The train was supposed to be at the station. I was supposed to be in the compartment. Luggage underneath the lower berth, my head underneath the blanket. But then, I was supposed to be somewhere doing something, happily. Things never go as per plan! At least in the last few days, it didn’t go that way.
Rejected in VISA approval tests. Failed attempts in clearing finals. Accumulated installments of unpaid loan. Unemployment. And tragic demise of grandfather. Broken emotionally and financially.
The city felt so lively even at the twelfth hour, buzzing with youths on two-wheelers out in the city enjoying hot masala-chai on a chilly winter night or couples returning to their place after a well spent evening at some posh restaurant. There were random passersby pedaling their bicycles with pace to replace the person on duty. Sadly, these people felt more cold than the guys returning from work. There were engines revved up to the call centers to attend clients sitting in far west. And then, there were dogs barking at strangers.
Still, a stranded dog has far more reasons to feel better than a rejected and dejected urbane in his mid-20s.
I checked my tickets twice. At the right platform, right time.

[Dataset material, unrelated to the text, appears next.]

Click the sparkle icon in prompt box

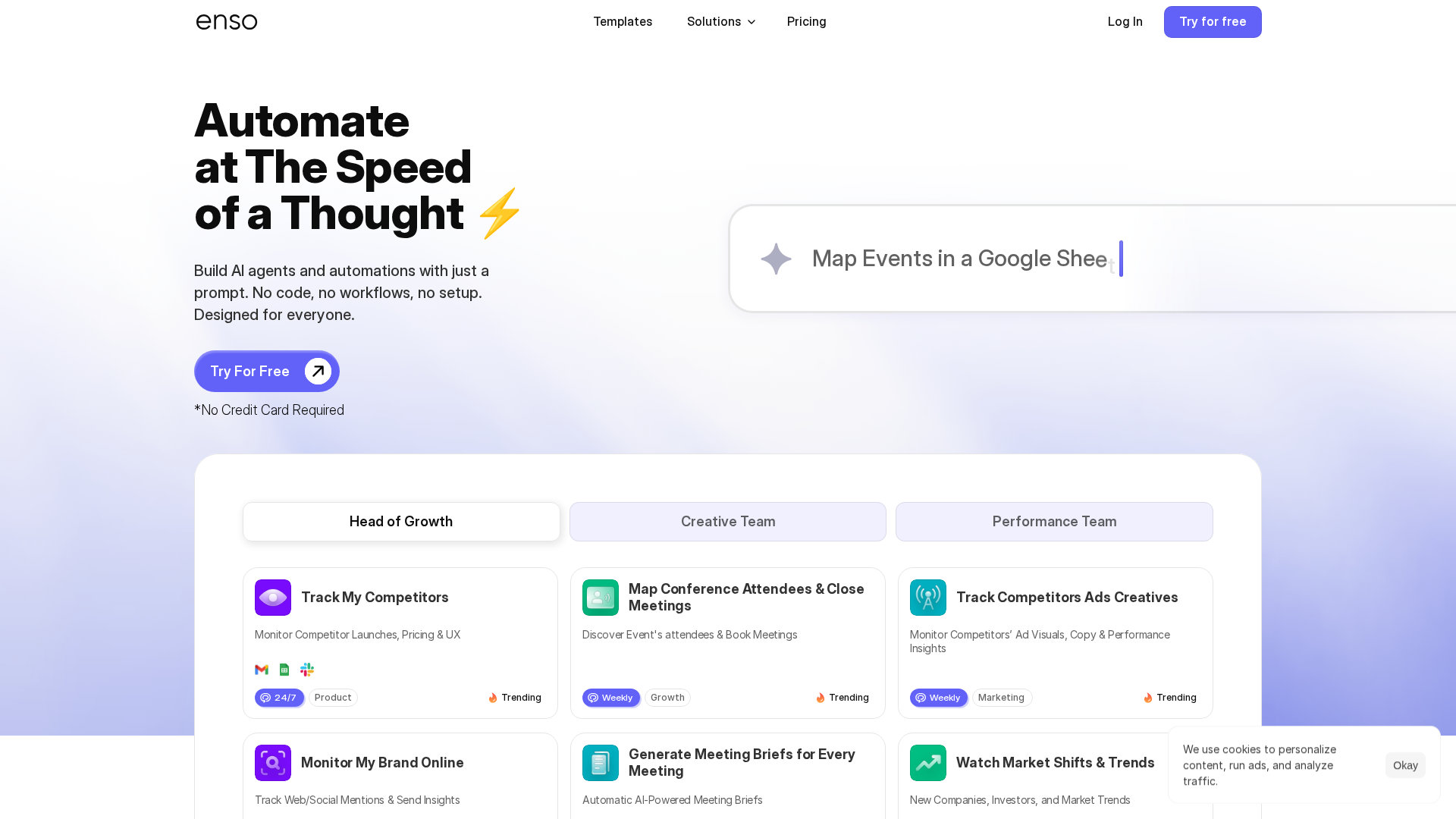[776, 259]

But then, I had checked all my VISA details twice. Again right place, right time. Or was the time right? Didn’t miss a detail. Everything was mentioned. Everything. Mentioning that the only person in my family was a debt-struck grandfather was everything. And VISA to return disappointed to grandfather’s place was approved. REJECTED in bold and not-at-all beautiful letters!
Mess up one thing and you start repeating it in all other things. Finals were a repeat of VISA fiasco except that I supported it hopelessly by not preparing. FAILED in bold and not-at-all beautiful letters!
Unemployment was to follow when there were ‘cleared in first attempt’ jobless available in market.
With broken dreams and a flicker of hope, all you can set your eyes on is the city of dreams. The train would arrive and carry loads of dreams; some would reach destination, few would survive and the rest would return in the same train.
There is nothing left for me in this city. No reason to return!
Grandpa was a reason for years of my stay there. The reason was no more.
Every time I left the city, I had him standing beside me waiting for the train, and then waving me back as it chugged off the station. This time the wait seemed longer than usual. Grandpa was my family. No family, no home!
I am done with this city.
I can’t wait here anymore. Where the f**k is train?
‘Driver’s birthday! Must be having his piece of cake.’
And there, they were, the other two musketeers. They have been with me since my school days. They were there when grandpa passed away, while I was facing a so-called interview. They were the ones who broke that news to me, later. They were present in all those important moments, and today.
‘The train is delayed by an hour. And I believe, you didn’t listen to all those announcements! Did you?’ And they laughed. I forced a smile. They were right. I didn’t listen to any announcement made. I was deeply engrossed in my thoughts and the best I did was a glance at the watch.
For the next hour, we had ‘Masala Chai’ at the platform, talked about misses and stitches, failures and hopes, and the old school days. Everything was same then, except that there was little more fun. They had their share of failures and disappointments, too.
The wait was no longer getting heavier on me. All my negative thoughts had subsided. Finally, the train arrived. We wished and hugged each other. The train was ready to depart.